Canada's plans to boost the limit on how much shoppers can bring back across the border will harm local retailers, the Retail Council of Canada said Friday.

Finance Minister Jim Flaherty's Federal Budget 2012, released Thursday, proposes a plan to bring Canada's cross-border tax exemptions in line with those in the U.S., starting in June.

If approved, Canadians who travel to the U.S. for 24 hours or more will be able to bring back $200 worth of goods without paying tax or duty at the border. The current limit for that time period is $50.

For Canadians who travel to the U.S. for 48 hours or more, the limit would increase to $800 from the current $400.

There is no change planned for so-called "day trips" to border towns such as Buffalo, N.Y. or Bellingham, Wash. where there is zero limit.

The change will cost the government $13 million in lost duty by 2012-13 and $17 million in 2013-14, according to estimates.

Flaherty defended the change with reporters on Friday.

"The reality is there was some creative reporting happening and it's probably better in our view to harmonize with the Americans, which we are doing and in that way make it a more realistic assessment of what the purchases are," he told reporters following a luncheon speech in Toronto.

"I am not terribly concerned about the cross-border shopping because we haven't changed the 24-hour rule.

But the watchdog for Canadian retailers is worried that the plan will hurt its members who claim they are not on a level playing field with U.S. stores, which are able to charge considerably less for the comparable goods.
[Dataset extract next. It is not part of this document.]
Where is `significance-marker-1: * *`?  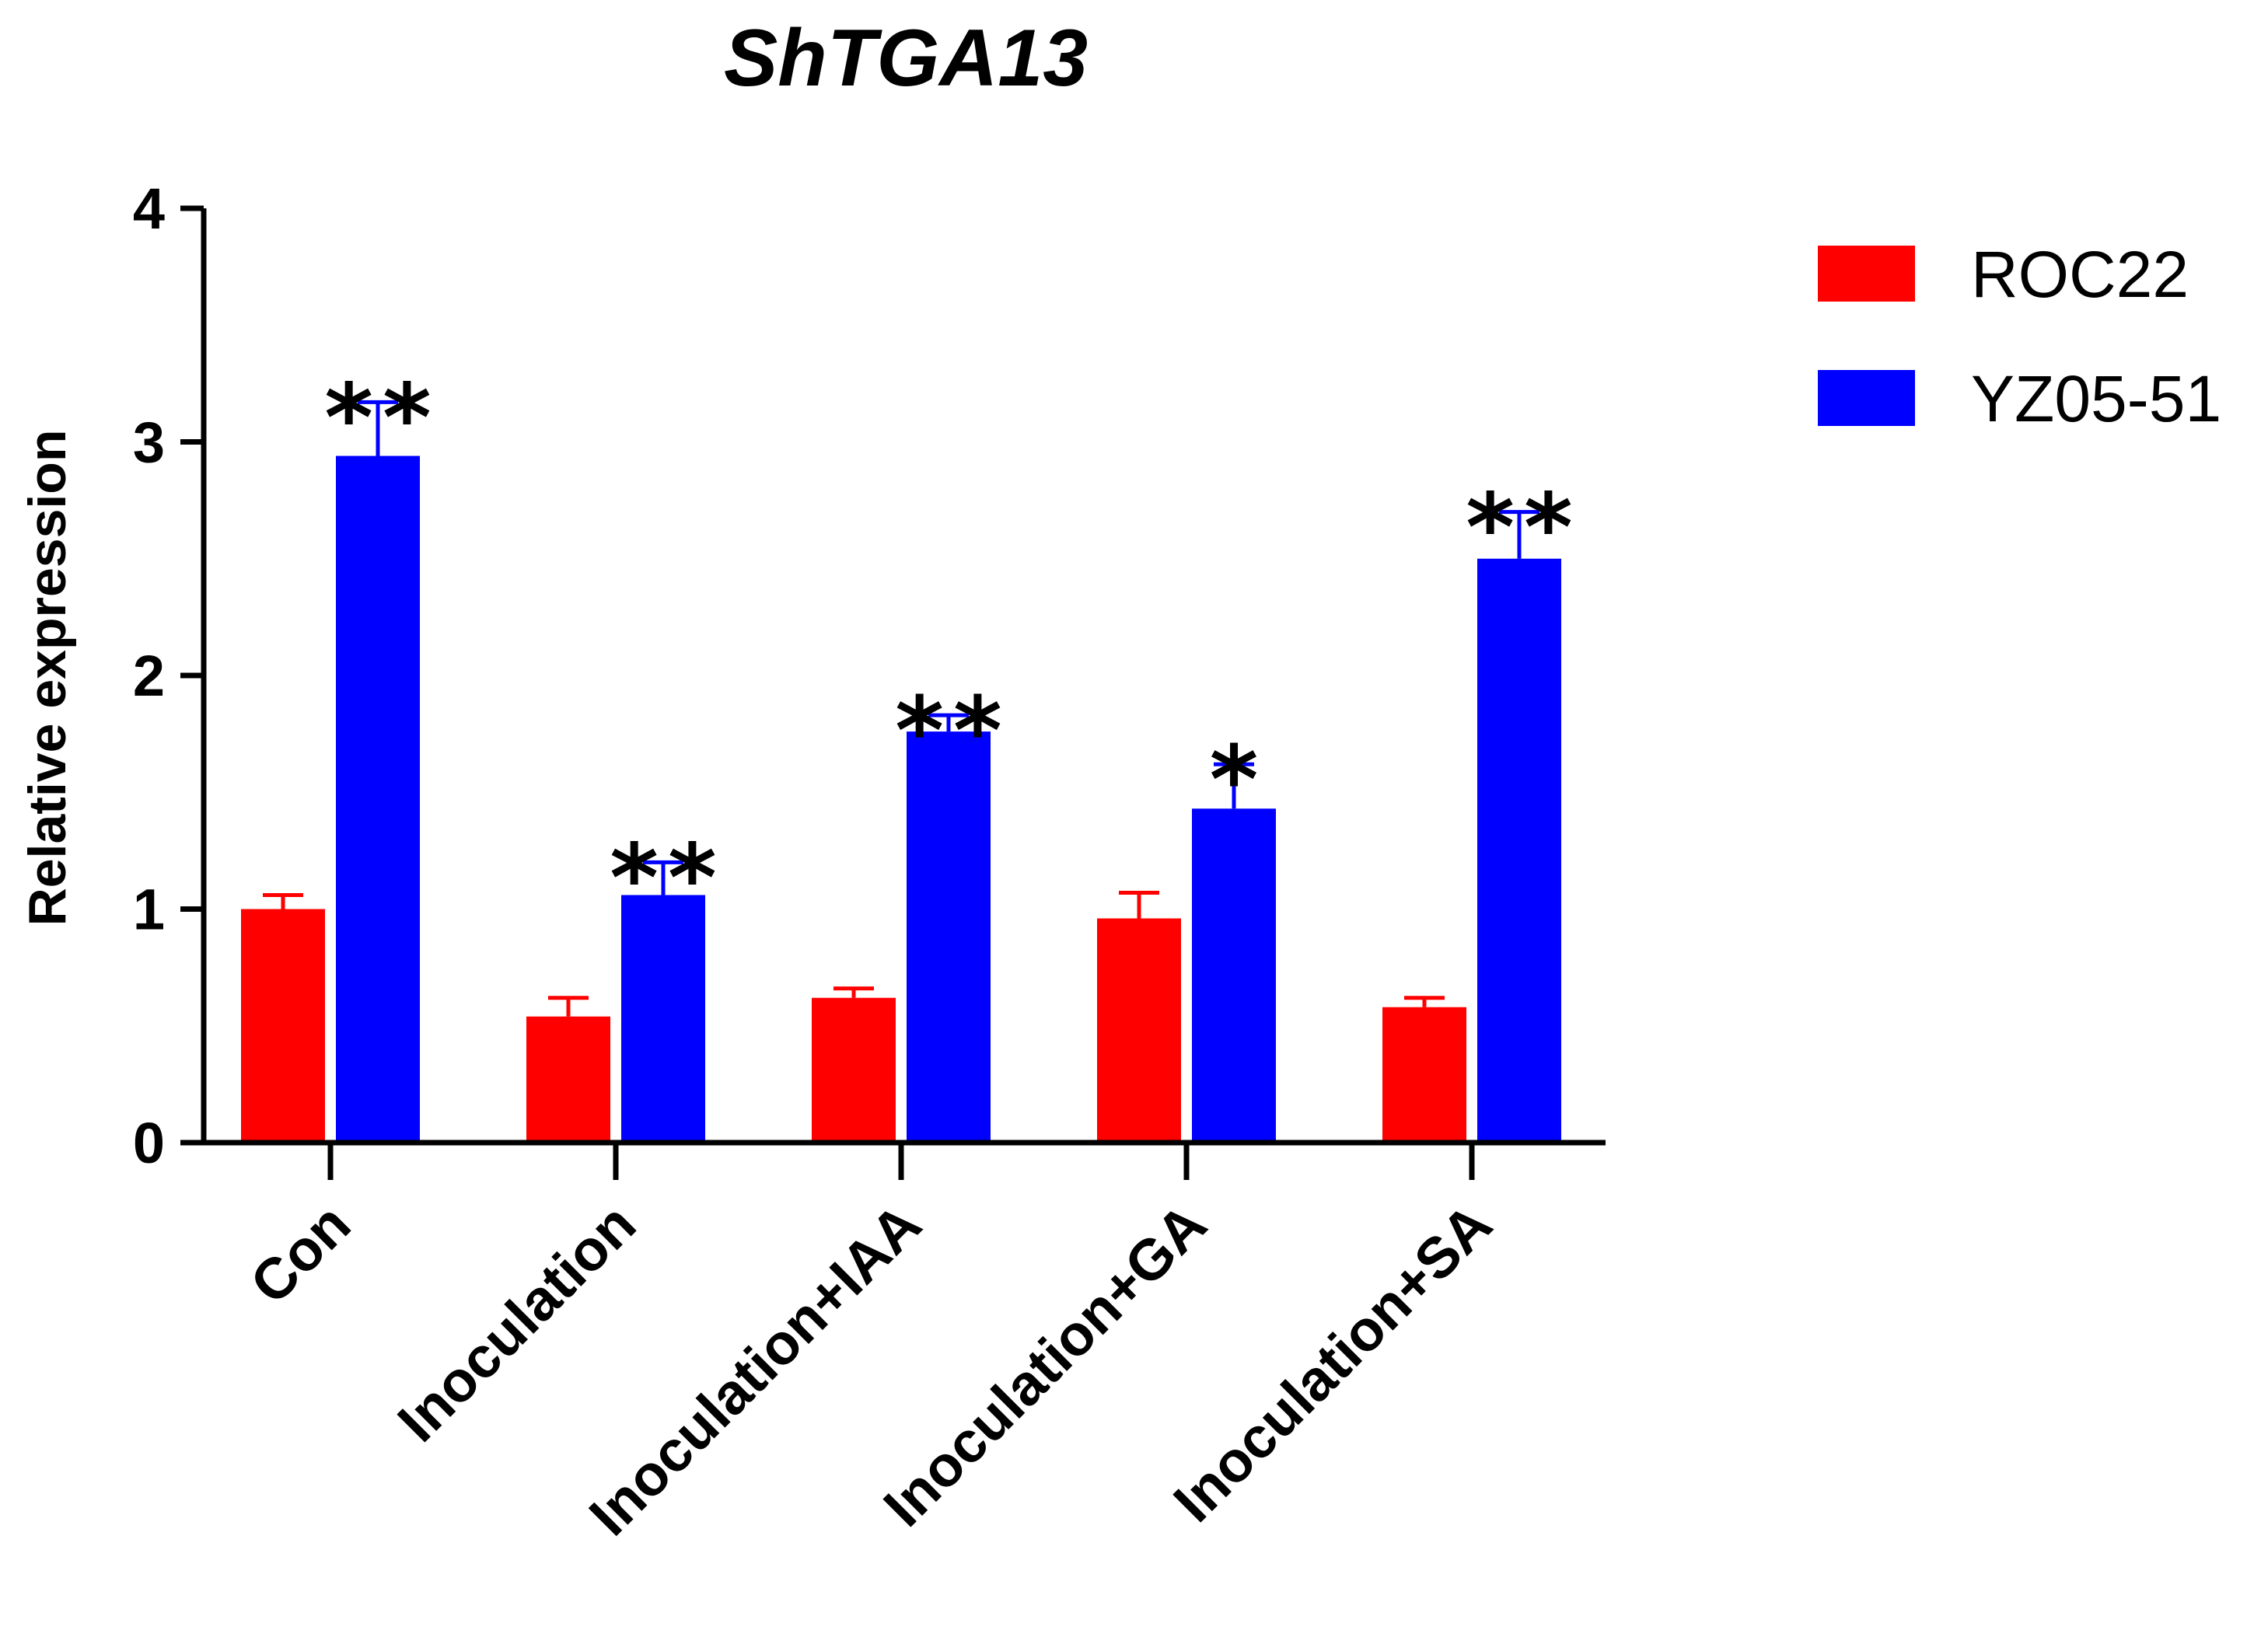
significance-marker-1: * * is located at coordinates (663, 879).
"It is a particular concern to our retailers along the border because they are facing price pressures that our American counterparts are not facing," Sally Ritchie, vice-president of communications at the Retail Council of Canada said in a telephone interview with CTV.ca.
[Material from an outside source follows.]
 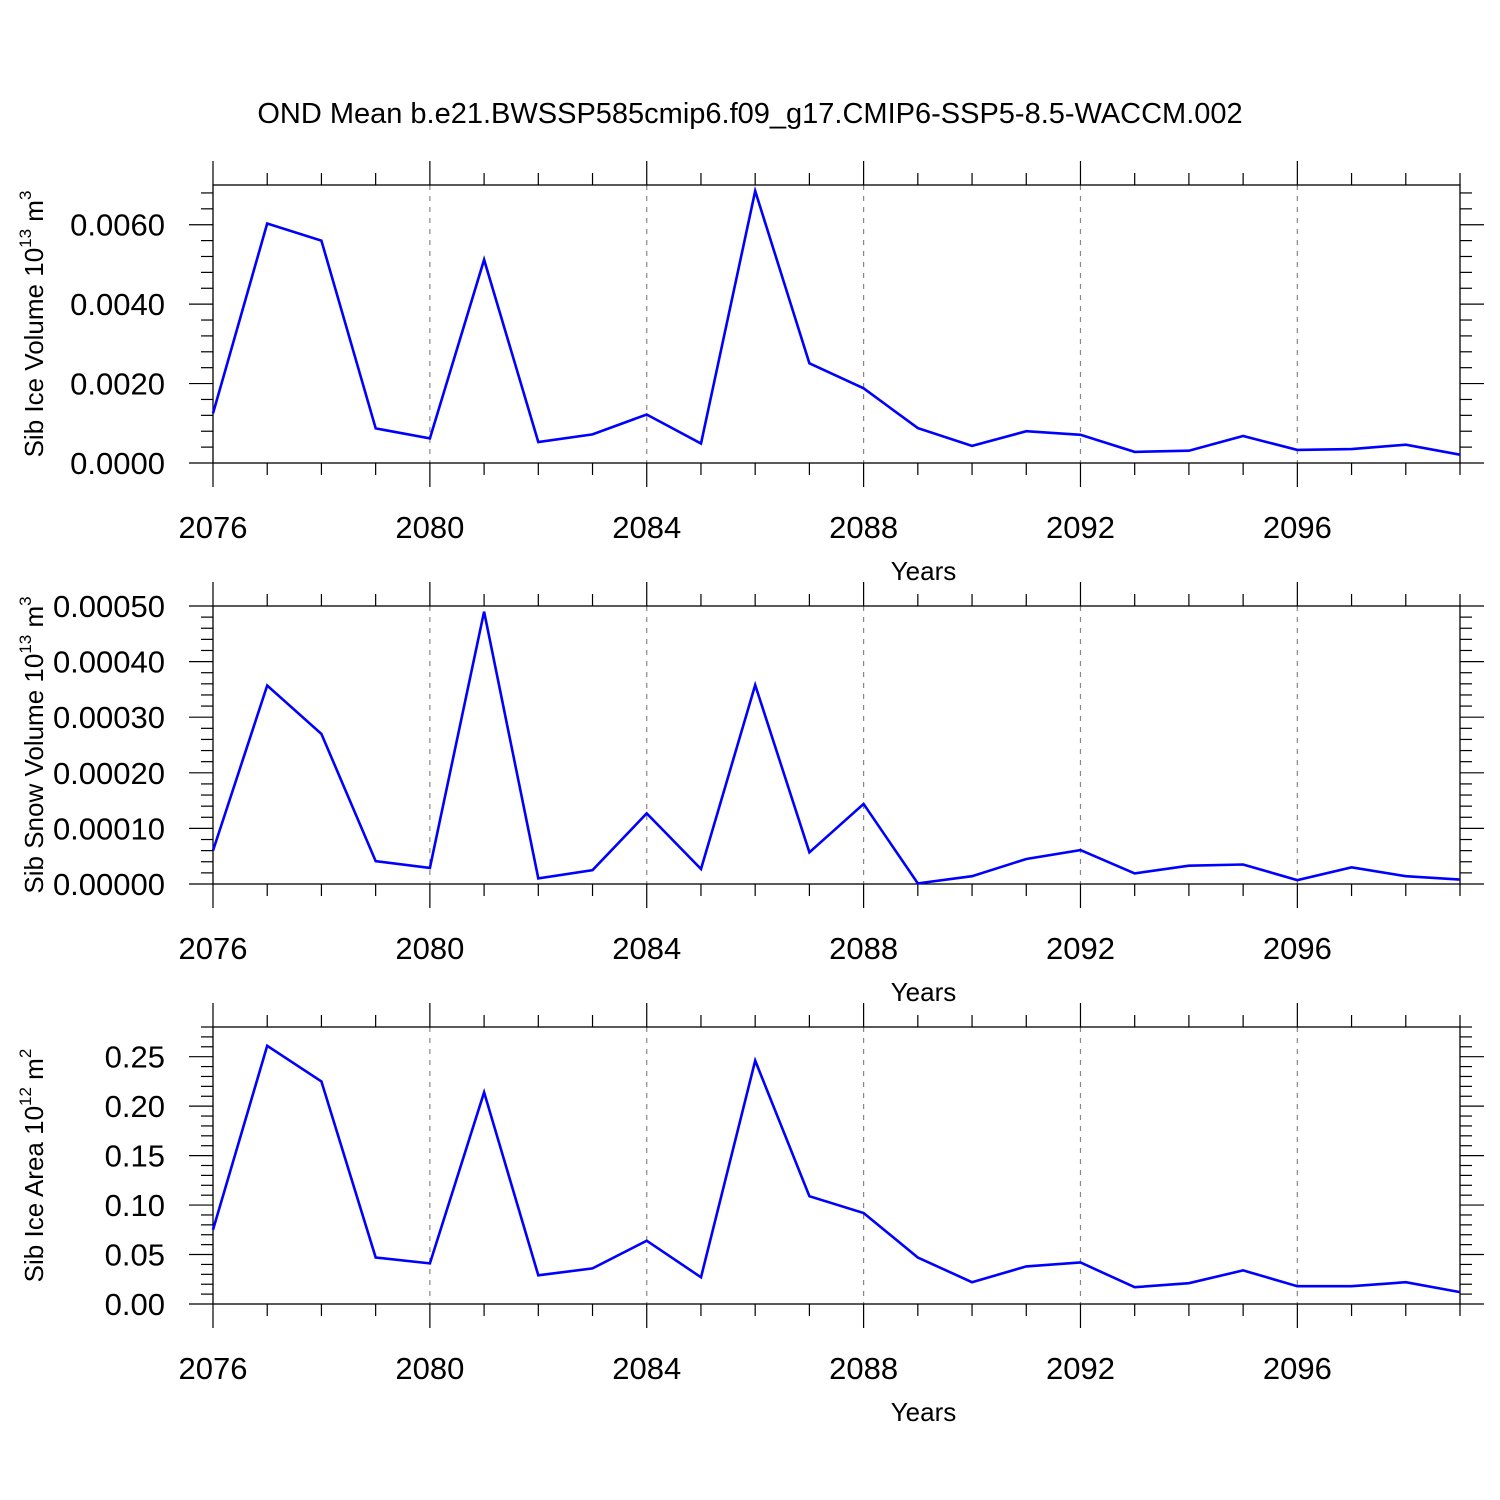 I want to click on y-tick-label: 0.00010, so click(x=109, y=828).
The group has been lobbying the Canadian government for more than a year to eliminate import duties on finished goods, by reviewing supplied-managed goods and quotas for agricultural products.

"We weren't necessarily surprised that it was included in the budget as there have been discussions between President Obama and Prime Minister Harper regarding increased harmonization at the border," Ritchie said.
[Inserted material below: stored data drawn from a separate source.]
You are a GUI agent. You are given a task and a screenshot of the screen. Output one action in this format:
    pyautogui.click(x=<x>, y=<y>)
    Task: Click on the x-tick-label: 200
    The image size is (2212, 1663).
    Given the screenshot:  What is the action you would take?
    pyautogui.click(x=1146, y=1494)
"However, RCC is disappointed that the cross-border shopping exemption increases and the announcement of this was not accompanied with an announcement that the government would be dropping import taxes imposed on merchants. Our merchants are not playing on a level playing field."

Ritchie notes that vendors charge Canadian retailers up to 30 per cent more for products than American retailers because items such as chicken, eggs, dairy products are set by marketing boards and at much higher prices than in the U.S.

"We have to deal with the government on the elimination of the import taxes. The playing field is not level for Canadian retailers," Ritchie said. "In order to maintain fairness across the board we have to ensure that the barriers are eliminated."